Getting started with the Spark Cassandra Connector Java API
The Spark Cassandra Connector Java API allows you to create Java applications that use Spark to analyze Cassandra data.
The Spark Cassandra Connector Java API allows you to create Java applications that use Spark to analyze Cassandra data.
Using the Java API in SBT build files
Add the following library dependency to the build.sbt or other SBT build file.
libraryDependencies + =" com.datastax.spark " %%" spark-cassandra-connector-java_2.10 " %" 1.1.2 " withSources() withJavadoc()
Using the Java API in Maven build files
Add the following dependencies to the pom.xml file:
<dependencies>
<dependency>
<groupId>com.datastax.spark</groupId>
<artifactId>spark-cassandra-connector-java_2.10</artifactId>
<version>1.1.2</version>
</dependency>
<dependency>
<groupId>org.apache.spark</groupId>
<artifactId>spark-core_2.10</artifactId>
<version>1.1.1</version>
<scope>provided</scope>
</dependency>
<dependency>
<groupId>org.apache.spark</groupId>
<artifactId>spark-streaming_2.10</artifactId>
<version>1.1.1</version>
<scope>provided</scope>
</dependency>
...
</dependencies>
To use the helper classes included in dse.jar in your applications, copy dse.jar to the project_directory/lib and add the following to your pom.xml:
<dependency>
<groupId>com.datastax</groupId>
<artifactId>dse</artifactId>
<version>version_number</version>
<scope>system</scope>
<systemPath>${project.basedir}/lib/dse-version number.jar</systemPath>
</dependency>
Alternately, you can manually install dse.jar in your local repository.

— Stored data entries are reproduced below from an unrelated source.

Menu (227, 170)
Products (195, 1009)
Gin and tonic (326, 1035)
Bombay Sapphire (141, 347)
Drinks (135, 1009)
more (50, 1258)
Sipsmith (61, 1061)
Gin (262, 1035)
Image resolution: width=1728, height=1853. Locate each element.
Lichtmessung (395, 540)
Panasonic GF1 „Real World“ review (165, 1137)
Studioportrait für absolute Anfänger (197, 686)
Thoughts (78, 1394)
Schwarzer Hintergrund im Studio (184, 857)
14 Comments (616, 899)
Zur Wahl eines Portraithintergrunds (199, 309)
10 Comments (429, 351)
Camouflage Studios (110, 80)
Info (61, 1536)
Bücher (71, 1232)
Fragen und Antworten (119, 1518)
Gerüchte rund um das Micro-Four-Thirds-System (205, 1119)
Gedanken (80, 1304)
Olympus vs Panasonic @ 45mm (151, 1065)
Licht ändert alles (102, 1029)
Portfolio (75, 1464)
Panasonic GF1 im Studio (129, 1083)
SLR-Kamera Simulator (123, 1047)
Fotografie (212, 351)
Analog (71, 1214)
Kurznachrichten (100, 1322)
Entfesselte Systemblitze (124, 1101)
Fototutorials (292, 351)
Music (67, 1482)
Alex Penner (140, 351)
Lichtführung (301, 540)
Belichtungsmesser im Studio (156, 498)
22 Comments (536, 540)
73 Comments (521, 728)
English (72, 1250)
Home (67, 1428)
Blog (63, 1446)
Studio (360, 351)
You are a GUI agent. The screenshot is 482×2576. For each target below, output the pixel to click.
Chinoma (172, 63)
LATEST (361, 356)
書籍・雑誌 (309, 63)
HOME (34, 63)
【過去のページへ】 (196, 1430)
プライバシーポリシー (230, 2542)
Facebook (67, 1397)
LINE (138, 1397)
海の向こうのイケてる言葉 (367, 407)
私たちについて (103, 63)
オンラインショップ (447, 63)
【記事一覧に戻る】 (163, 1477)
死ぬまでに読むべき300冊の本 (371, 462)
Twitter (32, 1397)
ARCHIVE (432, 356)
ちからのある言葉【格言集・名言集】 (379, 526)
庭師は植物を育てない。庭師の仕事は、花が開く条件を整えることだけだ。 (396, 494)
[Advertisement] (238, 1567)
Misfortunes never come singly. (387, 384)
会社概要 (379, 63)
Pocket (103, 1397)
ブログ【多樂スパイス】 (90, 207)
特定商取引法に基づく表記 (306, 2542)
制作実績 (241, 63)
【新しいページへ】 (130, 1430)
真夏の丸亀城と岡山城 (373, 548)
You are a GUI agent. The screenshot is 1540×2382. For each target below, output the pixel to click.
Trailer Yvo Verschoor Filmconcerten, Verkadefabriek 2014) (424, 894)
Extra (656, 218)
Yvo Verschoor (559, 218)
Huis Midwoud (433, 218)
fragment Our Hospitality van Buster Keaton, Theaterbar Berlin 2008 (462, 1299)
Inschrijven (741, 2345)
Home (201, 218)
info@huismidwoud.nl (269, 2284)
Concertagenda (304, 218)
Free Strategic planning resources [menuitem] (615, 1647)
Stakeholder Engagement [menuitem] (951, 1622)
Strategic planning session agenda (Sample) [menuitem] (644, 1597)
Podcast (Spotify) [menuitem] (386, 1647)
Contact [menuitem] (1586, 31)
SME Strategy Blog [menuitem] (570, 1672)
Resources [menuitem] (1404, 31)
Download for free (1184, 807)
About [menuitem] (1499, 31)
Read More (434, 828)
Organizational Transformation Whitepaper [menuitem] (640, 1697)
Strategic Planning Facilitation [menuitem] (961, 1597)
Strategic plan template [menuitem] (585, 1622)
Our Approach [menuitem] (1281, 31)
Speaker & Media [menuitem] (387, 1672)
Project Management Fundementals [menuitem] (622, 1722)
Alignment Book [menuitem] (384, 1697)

$ mvn install:install-file -Dfile=path/dse-version_number.jar -DgroupId=com.datastax -DartifactId=dse -Dversion=version number -Dpackaging=jar
And then add the dependency to pom.xml:
<dependency>
<groupId>com.datastax</groupId>
<artifactId>dse</artifactId>
<version>version_number</version>
</dependency>
Accessing Cassandra data in Java applications
To perform Spark actions on Cassandra table data, you first obtain a CassandraJavaRDD object, a subclass of the JavaRDD class. The CassandraJavaRDD is the Java language equivalent of the CassandraRDD object used in Scala applications.
To create the CassandraJavaRDD object, you need to create a Spark configuration object, which is then used to create a Spark context object.
Create the Spark configuration object by calling the
enrichSparkConf
method of
com.datastax.bdp.spark.DseSparkConfHelper, creating a new
default SparkConf object. DseSparkConfHelper
is found in dse.jar. The returned
SparkConf instance is automatically configured for your
cluster, including the Spark Master and Cassandra host. This can then be used to
create a new com.datastax.bdp.spark.DseSparkContext object.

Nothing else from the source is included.